Jay Nelson transforms trucks, boats and bikes into incredible wanderlust vehicles
- Text by Alex King
- Photography by Jason Henry (above gallery)
“Adventure is such a broad term,” muses surfer and artist Jay Nelson. “It could be going to Disneyland or it could be hiking Mount Everest. To me, it’s lost its meaning. It doesn’t really have any real significance to me anymore.”
While many people look to photographs, or scars, to mark the passage of time in their lives, Jay has the objects he’s built. The treehouses, scooters, boats. The evolving studio growing out from the rear of his house. And most of all the beloved campers that have taken him on meaningful journeys around the world. Together, these handmade ‘things’ have all helped bridge important chapters in his life.
Jay’s first-ever build as a teenager was a make-it-up-as-you-go-along treehouse. But over the years he’s refined his craft, designing and building the interior of San Francisco’s iconic Mollusk Surf Store and creating incredible wood-panelled wanderlust machines, like the customised Toyota pick-up truck – complete with wooden sleeping pod – that he gifted to friend Rob Machado for his pro surfing adventures.
Originally from Los Angeles, Jay now lives in a quirky Victorian duplex in San Francisco’s wild and windswept Ocean Beach. As the tram out from the centre of town peaks the top of the hill, Judah Street stretches out below. Beyond the tangled telegraph wires, the pale, faded buildings come to an abrupt halt and through a break in the sand dunes you can see the surfable waves of the Pacific Ocean crashing against the shore.
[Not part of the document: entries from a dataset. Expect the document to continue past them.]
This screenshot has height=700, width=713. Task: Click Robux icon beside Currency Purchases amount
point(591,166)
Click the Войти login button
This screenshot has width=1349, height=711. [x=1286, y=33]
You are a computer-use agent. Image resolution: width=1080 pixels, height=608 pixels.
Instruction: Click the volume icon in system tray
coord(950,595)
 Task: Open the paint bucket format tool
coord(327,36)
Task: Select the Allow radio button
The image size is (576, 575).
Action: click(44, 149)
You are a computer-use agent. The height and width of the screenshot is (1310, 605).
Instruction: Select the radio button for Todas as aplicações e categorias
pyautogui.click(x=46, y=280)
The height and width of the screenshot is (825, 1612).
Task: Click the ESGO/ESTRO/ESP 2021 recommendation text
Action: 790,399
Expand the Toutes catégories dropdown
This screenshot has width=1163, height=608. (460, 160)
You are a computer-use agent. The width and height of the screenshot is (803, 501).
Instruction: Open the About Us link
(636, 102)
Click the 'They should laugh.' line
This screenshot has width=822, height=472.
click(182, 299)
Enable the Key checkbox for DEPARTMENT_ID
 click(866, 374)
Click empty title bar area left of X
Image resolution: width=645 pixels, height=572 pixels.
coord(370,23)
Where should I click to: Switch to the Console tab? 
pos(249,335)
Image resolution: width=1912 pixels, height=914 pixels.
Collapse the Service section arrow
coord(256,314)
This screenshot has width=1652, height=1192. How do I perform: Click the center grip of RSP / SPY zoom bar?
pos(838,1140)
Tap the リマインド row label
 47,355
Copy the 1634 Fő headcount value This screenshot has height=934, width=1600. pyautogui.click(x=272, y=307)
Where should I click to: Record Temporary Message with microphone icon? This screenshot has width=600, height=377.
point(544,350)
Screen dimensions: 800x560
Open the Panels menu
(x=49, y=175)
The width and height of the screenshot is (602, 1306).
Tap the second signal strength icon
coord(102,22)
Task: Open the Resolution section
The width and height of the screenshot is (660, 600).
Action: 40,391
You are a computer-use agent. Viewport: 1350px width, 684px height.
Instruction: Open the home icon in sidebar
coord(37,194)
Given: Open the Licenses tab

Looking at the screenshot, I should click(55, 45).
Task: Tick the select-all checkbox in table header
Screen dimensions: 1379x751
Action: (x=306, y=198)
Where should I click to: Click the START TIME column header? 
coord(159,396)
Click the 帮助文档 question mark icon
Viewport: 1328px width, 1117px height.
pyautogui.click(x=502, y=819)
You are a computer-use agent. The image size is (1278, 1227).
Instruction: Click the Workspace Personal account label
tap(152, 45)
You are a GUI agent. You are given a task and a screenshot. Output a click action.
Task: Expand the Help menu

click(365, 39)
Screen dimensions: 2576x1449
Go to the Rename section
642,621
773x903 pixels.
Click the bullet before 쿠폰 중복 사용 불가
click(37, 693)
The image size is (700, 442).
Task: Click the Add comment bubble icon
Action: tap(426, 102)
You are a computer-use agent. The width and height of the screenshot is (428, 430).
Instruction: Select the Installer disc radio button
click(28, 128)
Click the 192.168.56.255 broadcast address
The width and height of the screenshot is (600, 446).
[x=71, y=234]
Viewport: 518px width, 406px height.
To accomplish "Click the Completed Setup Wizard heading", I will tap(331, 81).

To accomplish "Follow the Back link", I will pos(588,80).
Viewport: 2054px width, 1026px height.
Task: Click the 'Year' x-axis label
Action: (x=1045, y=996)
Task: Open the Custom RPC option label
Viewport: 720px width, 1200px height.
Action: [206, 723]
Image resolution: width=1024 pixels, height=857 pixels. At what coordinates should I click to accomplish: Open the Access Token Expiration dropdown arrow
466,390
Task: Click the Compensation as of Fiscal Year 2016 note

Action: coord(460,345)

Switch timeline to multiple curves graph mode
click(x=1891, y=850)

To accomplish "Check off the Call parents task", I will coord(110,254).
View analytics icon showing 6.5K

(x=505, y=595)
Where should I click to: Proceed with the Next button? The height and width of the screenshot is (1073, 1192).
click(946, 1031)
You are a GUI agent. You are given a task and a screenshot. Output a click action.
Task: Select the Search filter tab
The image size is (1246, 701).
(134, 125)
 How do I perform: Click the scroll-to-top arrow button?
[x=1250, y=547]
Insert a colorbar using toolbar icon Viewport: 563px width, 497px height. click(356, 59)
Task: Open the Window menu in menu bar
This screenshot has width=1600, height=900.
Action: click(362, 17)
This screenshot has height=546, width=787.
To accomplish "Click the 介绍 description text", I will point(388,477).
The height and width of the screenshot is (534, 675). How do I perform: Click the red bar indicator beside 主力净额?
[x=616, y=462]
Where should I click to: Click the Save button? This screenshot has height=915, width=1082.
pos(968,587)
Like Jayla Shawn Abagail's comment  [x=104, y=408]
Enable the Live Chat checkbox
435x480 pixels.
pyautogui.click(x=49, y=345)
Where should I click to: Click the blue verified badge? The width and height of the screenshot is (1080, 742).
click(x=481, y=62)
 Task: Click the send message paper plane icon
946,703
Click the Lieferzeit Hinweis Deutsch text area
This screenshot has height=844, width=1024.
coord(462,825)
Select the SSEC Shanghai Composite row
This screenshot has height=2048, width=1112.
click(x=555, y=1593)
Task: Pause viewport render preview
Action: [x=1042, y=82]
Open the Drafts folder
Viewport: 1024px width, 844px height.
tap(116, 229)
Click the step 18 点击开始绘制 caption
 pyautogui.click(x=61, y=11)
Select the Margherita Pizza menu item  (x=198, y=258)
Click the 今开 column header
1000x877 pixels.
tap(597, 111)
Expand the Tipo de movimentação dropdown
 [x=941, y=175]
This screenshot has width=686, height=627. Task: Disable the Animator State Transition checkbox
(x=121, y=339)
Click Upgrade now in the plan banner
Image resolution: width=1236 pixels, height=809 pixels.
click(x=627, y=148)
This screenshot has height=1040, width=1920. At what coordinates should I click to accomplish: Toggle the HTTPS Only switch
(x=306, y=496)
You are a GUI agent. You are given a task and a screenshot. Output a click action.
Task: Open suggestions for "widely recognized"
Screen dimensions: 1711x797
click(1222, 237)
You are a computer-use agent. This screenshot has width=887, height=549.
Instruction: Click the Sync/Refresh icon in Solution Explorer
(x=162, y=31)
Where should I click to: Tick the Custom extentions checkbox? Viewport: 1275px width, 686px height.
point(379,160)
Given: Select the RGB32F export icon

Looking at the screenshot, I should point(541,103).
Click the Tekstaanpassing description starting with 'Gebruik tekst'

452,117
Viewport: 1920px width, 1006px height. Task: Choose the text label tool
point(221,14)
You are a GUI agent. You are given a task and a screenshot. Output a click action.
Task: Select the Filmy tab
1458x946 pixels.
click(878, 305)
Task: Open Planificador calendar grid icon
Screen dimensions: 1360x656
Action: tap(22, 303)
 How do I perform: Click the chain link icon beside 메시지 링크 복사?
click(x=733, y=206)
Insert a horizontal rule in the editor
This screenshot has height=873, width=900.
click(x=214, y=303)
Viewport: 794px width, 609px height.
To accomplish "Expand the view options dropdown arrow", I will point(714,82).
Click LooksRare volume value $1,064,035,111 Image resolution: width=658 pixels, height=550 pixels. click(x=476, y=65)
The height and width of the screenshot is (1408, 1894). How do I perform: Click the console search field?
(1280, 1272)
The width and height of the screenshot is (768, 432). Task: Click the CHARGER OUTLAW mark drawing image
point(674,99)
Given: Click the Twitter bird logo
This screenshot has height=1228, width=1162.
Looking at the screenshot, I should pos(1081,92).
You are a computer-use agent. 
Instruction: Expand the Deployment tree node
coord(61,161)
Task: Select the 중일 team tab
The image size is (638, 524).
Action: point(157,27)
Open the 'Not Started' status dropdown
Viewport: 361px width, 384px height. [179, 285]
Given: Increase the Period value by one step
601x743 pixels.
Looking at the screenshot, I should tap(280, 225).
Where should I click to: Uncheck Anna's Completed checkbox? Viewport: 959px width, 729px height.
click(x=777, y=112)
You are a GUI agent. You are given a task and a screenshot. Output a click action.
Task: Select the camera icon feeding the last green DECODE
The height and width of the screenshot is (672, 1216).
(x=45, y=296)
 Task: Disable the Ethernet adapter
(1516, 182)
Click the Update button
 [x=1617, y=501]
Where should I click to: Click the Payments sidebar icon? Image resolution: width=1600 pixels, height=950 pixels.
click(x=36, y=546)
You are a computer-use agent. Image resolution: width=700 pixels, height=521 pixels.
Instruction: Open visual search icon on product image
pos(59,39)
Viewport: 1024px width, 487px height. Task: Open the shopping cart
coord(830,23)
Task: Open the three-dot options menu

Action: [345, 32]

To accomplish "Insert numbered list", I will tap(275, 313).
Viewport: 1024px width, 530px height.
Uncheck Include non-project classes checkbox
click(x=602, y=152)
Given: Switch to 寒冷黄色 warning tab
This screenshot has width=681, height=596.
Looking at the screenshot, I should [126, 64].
Jay moved to the cold and foggy western-most corner of SF a decade ago after reading it’s the only place in the world where rent gets cheaper the closer you are to the beach. He joined a new generation of artists and progressive surfers centred around John McCambridge’s Mollusk surf shop-come-community hub. Living in the attic room, he helped shaped its early growth alongside the likes of surfer-artists Thomas Campbell, Tyler Manson and Kyle Field. “My idea at the time was paying no rent,” he explains. “If I can make my living expenses as small as possible then that equals more freedom. To be able to surf whenever I want to surf or be able to work on art when I want to be able to work on art.”
While working at Mollusk he built the first in a long line of modified vehicles, a ’91 Honda Civic. He put it together and drove across the country to New York, where he picked up his estranged girlfriend (now wife and daughter of his two-year-old daughter Romy) before heading north to Nova Scotia, Canada. “I built that camper because I felt like the extension to living at Mollusk in the attic was having a vehicle to go places in. [At the time] I was really inspired by this book, The Temporary Autonomous Zone by [anarchist writer and poet] Hakim Bey. The idea is to set up these situations in your life of temporary autonomy and that camper was kind of like a temporary autonomous structure to go out into the world. It was the most exciting for me, because it was the first one I ever made – and it worked the best.”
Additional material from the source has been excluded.